First things first -- I listened to Good Masters! Sweet Ladies! as an audiobook. I'm trying to give audiobooks more of a try, and this one seemed like a good candidate, given that it's a set of dramatic monologues (and two dialogues), written specifically for performance. This proved to be a good choice. The cast (Christina Moore and several others) is excellent, and the production and incidental music is tasteful and professional. If you have the opportunity, I'd highly recommend giving it a listen.
As for the book itself, it's quite good at what it does. Laura Amy Schlitz wrote it to be performed by students in her class who were learning about the Middle Ages, and the brief dramatic pieces put a human face (or faces) on a time and place that's more than a little foreign to a modern reader. It's excellently researched, with extra notes where applicable, and the way that several of the stories intersect, with specific events narrated from the points of view of more than one character involved, is a nice touch.It was something of a controversial Newbery choice, however, and looking back on it with four years of perspective, I remain unconvinced it was the right one. Several excellent books were published that year, the best of which aimed for something both more universal and more personal. Schlitz stated up front that her reason for creating the book in the first place was to avoid putting on a school play that only starred one or two children, and the result of that when taken as a whole is that it's pure tableau; there's no central character or group of characters to hold one's focus. It's egalitarian, and it allows for a broad survey of what was going on historically, but the structure makes the book somewhat difficult to engage with emotionally. The work fulfils its own ambitions, but it doesn't transcend them.

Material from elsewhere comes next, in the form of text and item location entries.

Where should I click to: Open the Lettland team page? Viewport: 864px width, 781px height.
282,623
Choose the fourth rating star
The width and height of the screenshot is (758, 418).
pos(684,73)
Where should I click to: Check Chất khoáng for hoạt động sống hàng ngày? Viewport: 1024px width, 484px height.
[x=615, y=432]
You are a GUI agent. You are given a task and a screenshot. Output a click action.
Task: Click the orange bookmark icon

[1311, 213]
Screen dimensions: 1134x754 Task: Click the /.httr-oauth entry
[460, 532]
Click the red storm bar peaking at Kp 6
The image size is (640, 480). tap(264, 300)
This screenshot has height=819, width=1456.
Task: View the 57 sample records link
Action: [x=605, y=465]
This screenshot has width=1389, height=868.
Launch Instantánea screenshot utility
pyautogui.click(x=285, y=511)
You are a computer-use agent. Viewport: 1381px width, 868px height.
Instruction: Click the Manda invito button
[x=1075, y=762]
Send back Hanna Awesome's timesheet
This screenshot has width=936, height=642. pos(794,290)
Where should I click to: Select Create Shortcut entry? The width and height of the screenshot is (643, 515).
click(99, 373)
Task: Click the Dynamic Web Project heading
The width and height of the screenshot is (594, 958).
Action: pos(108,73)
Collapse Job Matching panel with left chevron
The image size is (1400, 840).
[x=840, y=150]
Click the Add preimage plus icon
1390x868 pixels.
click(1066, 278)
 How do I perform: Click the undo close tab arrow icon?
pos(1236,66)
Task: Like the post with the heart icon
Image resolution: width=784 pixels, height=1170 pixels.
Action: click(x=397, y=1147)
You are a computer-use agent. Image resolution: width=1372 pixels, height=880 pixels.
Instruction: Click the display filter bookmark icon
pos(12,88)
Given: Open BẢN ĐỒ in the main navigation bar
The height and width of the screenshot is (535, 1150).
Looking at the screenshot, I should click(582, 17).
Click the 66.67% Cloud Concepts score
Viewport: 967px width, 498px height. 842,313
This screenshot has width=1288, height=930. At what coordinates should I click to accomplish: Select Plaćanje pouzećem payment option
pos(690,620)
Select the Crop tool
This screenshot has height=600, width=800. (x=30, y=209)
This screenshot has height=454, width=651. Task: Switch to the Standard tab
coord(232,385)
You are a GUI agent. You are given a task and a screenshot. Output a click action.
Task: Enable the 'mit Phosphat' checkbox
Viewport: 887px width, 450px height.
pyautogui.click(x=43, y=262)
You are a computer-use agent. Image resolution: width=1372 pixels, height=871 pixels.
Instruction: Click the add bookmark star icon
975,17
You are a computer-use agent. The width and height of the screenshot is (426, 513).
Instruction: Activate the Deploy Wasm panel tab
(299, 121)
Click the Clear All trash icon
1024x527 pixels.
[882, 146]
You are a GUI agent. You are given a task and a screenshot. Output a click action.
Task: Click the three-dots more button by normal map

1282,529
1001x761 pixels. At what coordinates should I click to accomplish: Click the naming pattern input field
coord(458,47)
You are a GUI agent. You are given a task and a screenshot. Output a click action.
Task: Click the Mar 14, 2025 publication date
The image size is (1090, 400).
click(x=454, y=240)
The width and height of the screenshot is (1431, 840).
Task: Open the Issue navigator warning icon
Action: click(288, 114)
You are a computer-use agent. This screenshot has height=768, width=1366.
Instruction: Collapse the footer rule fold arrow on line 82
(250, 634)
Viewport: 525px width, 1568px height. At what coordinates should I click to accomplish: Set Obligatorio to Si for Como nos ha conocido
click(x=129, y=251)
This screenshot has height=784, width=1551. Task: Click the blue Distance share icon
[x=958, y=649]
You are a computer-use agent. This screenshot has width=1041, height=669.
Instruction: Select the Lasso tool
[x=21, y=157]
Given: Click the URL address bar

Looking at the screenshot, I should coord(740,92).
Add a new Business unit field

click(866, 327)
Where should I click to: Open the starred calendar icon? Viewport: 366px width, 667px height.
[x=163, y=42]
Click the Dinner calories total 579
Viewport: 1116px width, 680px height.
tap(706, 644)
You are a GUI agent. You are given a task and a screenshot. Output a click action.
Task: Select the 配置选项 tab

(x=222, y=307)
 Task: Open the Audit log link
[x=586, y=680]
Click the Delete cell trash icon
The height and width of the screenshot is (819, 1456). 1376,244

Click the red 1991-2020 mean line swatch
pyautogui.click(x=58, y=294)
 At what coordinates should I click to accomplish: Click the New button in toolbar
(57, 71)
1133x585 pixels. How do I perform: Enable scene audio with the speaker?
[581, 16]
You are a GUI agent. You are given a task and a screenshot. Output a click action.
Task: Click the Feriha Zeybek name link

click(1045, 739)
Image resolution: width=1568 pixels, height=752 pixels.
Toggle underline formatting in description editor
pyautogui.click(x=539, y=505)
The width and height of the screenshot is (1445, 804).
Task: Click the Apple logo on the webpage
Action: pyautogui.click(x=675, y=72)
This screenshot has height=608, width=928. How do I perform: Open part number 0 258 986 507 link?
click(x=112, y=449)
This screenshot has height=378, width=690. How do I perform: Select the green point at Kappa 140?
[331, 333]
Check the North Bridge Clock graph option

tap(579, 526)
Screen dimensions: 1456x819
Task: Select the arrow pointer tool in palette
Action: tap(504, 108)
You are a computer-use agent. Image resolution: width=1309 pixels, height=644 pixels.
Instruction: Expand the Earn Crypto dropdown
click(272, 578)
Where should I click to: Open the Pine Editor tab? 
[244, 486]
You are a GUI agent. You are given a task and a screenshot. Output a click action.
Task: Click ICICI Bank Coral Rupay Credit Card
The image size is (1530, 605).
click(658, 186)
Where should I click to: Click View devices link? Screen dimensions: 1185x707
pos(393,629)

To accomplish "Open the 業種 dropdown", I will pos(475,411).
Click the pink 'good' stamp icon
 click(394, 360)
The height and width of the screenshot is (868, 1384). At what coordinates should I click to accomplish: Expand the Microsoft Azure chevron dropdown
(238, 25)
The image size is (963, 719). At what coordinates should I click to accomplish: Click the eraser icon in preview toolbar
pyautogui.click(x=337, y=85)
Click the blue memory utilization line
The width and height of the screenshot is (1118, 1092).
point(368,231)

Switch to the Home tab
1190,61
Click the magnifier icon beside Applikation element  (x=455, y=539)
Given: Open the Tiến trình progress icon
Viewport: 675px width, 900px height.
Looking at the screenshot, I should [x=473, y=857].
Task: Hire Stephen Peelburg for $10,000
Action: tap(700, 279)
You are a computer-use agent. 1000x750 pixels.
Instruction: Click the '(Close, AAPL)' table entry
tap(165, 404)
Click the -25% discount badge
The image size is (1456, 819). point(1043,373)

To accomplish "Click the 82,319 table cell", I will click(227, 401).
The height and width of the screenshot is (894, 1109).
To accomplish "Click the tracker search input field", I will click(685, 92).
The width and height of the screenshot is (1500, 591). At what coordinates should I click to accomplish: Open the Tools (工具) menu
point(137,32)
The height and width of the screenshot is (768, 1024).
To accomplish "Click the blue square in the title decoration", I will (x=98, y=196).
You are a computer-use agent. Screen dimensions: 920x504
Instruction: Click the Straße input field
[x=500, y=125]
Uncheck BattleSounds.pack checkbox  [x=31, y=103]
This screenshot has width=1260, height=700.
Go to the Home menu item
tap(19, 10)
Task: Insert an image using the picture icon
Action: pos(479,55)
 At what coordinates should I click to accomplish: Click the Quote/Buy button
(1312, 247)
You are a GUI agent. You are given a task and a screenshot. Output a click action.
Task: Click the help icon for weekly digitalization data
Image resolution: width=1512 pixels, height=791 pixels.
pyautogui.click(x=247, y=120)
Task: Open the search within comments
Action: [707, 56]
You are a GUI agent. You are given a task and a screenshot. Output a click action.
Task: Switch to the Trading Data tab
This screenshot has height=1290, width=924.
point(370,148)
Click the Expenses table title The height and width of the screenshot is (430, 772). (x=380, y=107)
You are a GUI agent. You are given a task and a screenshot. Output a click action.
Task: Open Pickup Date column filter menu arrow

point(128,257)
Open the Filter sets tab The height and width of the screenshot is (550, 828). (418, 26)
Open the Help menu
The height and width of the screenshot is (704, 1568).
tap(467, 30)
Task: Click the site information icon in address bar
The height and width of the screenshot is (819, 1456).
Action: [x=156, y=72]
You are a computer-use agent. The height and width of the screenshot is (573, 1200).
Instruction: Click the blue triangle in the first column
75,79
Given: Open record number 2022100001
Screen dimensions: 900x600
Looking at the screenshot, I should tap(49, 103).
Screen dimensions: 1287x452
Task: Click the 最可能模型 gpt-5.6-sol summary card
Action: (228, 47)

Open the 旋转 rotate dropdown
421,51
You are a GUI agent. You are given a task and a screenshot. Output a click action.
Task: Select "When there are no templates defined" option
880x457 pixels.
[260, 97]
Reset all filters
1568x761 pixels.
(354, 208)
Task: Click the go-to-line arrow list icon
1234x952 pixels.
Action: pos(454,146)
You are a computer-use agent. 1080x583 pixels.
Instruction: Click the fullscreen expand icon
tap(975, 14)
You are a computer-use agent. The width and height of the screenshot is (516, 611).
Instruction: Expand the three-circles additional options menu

As for those other titles, the Honor books in 2008 were Elijah of Buxton, by Christopher Paul Curtis; The Wednesday Wars, by Gary D. Schmidt; and Feathers, by Jacqueline Woodson. Elijah won most of the other available awards (the Coretta Scott King, the Scott O'Dell, the Canadian Library Association Book of the Year for Children), and the Schmidt title has a near-fanatical fanbase. My personal favorite of the year was Jasper Dash and the Flame-Pits of Delaware, by M.T. Anderson, which has a combination of humor and emotional nakedness that's intensely rare in a children's title. Now, that one was the third in the Pals in Peril! series, and sequels can be a tough sell, but I also had strong positive feelings about A Crooked Kind of Perfect, by Linda Urban (wonderful characters!), and Theodosia and the Serpents of Chaos, by R.L. LaFevers (thrilling adventure!). And all of this leaves out Brian Selznick's The Invention of Hugo Cabret, which was probably too visual of an experience to be a fair Newbery choice, but which was still fantastic (and Caldecott-winning).
As a side note, Rachael makes a passionate argument that Schlitz deserves the Newbery -- but the 2007 award (which would have been for A Drowned Maiden's Hair), rather than the 2008 one. I haven't read that book -- and I note with a bit of surprise that the professional reviews of it at the time were somewhat tepid -- but I know that she's not the only one who feels that way. (We'll come back to this discussion whenever it is that I get to blogging about The Higher Power of Lucky, or whenever Rachael decides to write a full blog post on her love of ADMH.)
One has to commend the committee for looking outside the usual Newbery box, and as the only work for the stage ever to win the award, Good Masters! Sweet Ladies! was hardly a predictable choice. But, while it's certainly good, I still think there were better options.